Sol -
I haven't followed all the deleted discussions however have a couple comments/concerns in addition to those by Salmo g. to add to you wild brood stock hatchery example.
The first is that in your example we run a very high risk of a handful of families of fish dominate the population. In your example of 100,000 smolts and 10% survival it is likely that as many as 3,000 hatchery fish would end up spawning in the wild. Now most of our individual steelhead stocks (Sol Duc, Hoh, Sauk, etc) are no larger than that so 1/2 of more of the natural spawners would be hatchery fish. I guess that would be OK if the original brood stock were representive of the wild population of course the likely hood of that being the case is very low. As a result such a program will run the risk of alternating the genetic makeup of the wild population.

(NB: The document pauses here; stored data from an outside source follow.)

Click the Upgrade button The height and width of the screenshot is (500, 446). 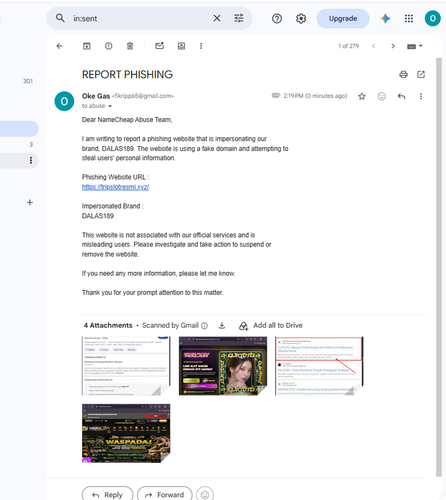[x=343, y=19]
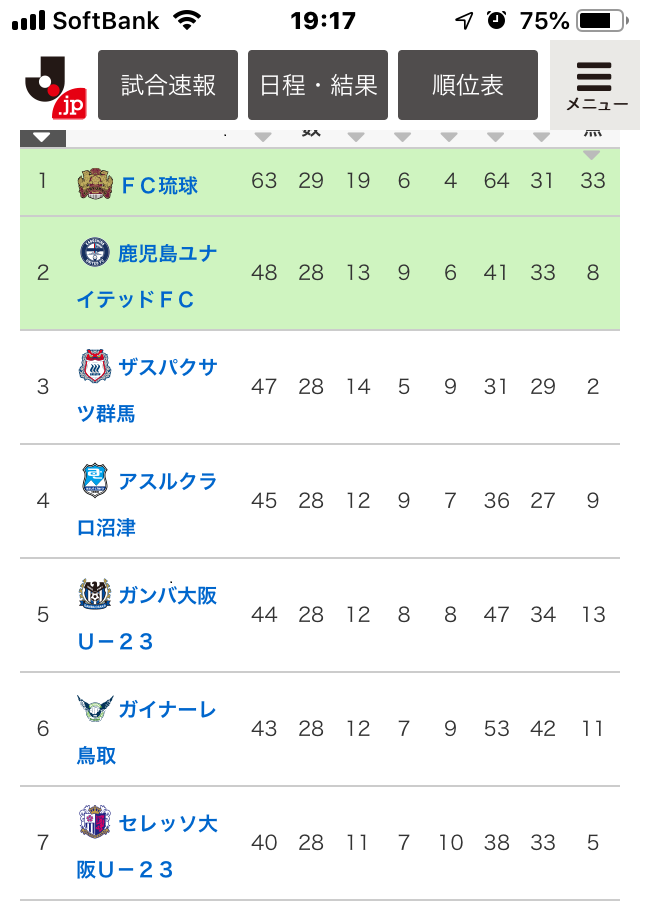Viewport: 647px width, 902px height.
Task: Open the hamburger メニュー icon
Action: click(595, 85)
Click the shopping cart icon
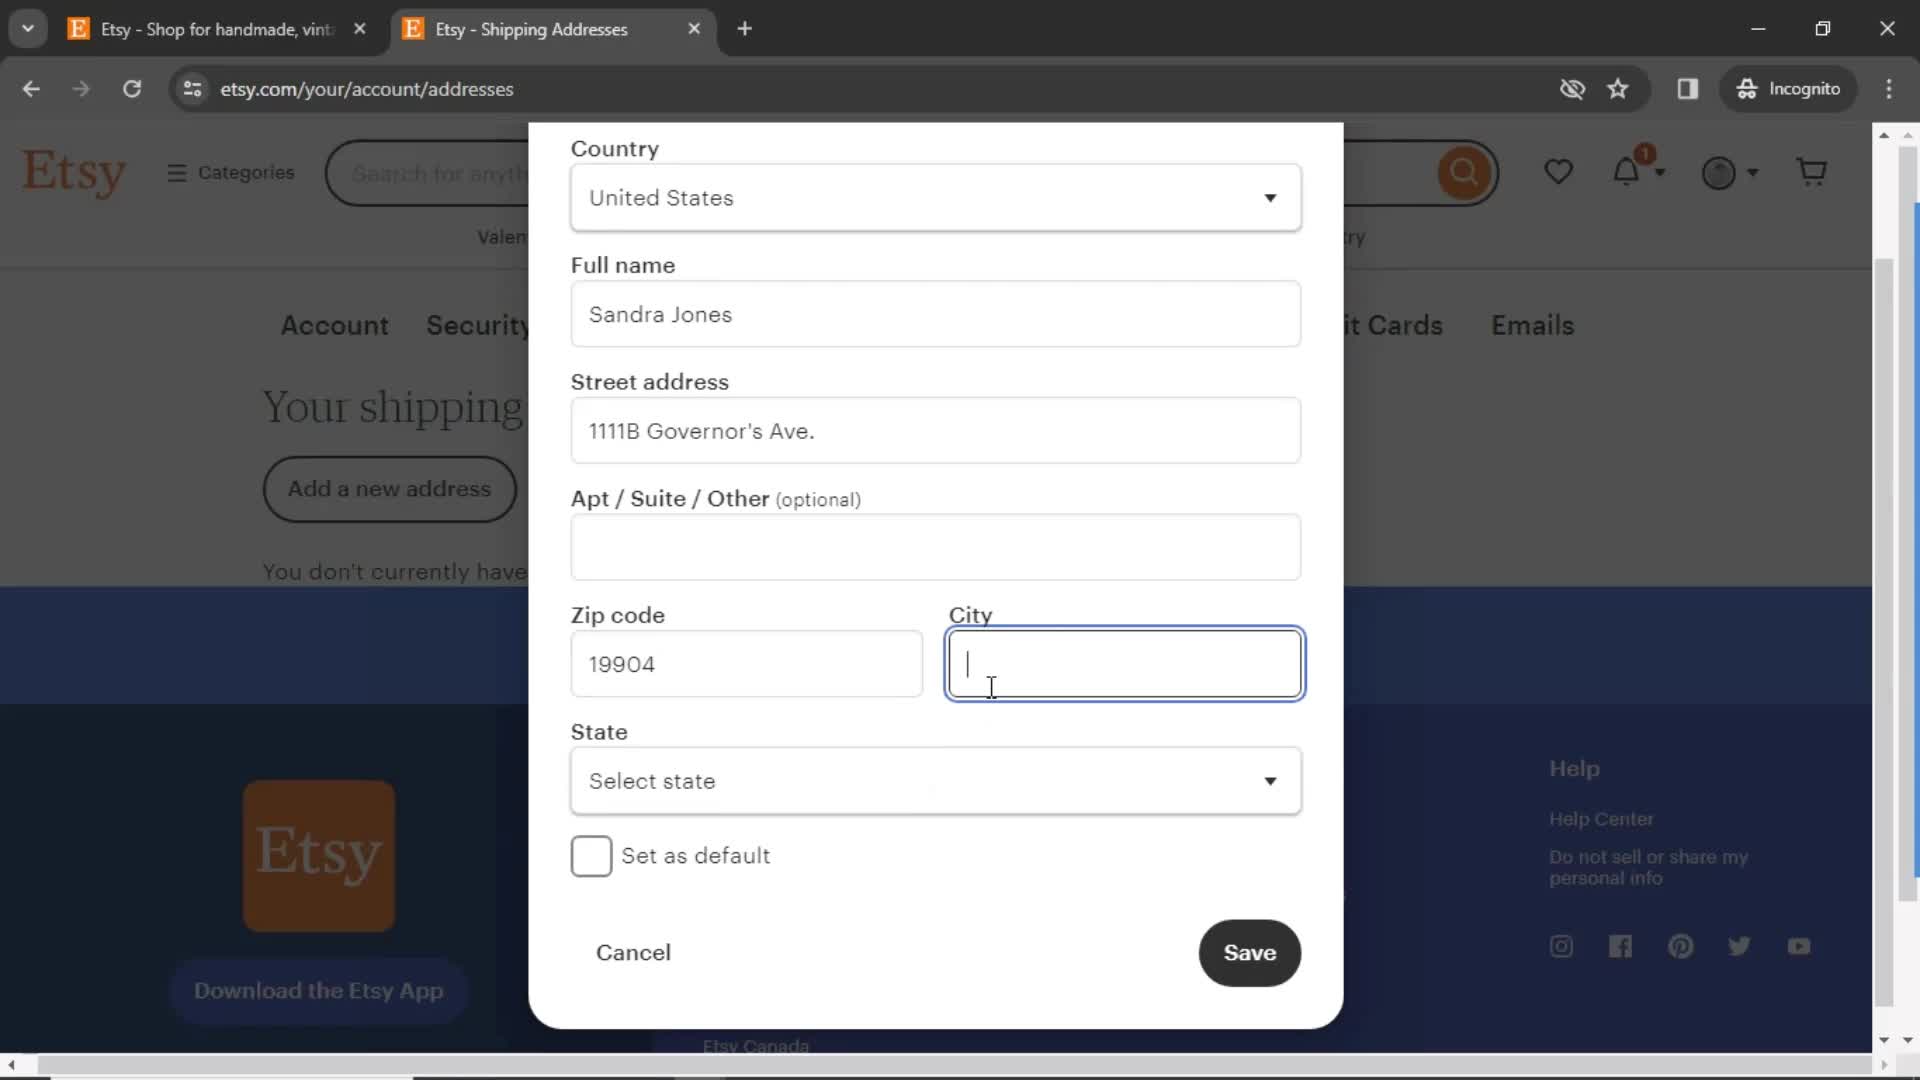This screenshot has height=1080, width=1920. (x=1812, y=171)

Secondly the smolts from such a hatchery program would be exposed to a different environment and selective pressures than their wild brothers for their freshwater rearing stage. Most work to date has shown that different selection pressure often results in their offspring being less successful in the wild (individual spawners less successful). Becasue of the size of your program those "hatchery" produced fish would be spawning with many of the natural produced fish resulting in not only lowering the productivity of the natural spawning hatchery/hatchery cross but the hatchery/wild crosses as well. If the two groups of fish were more or less equal in size only 1/4 of the natural matings would involved parents who were both wild.
While many may be comfortable with those potential risks I'm not. I have completely ignored the management questions of what happens to the wild produced fish when the tribal gills net attempt to catch their 1/2 of the hatchery fish that are returning at approximately the same time as the wild fish. But I reasonable sure that they would be fishing for those hatchery fish.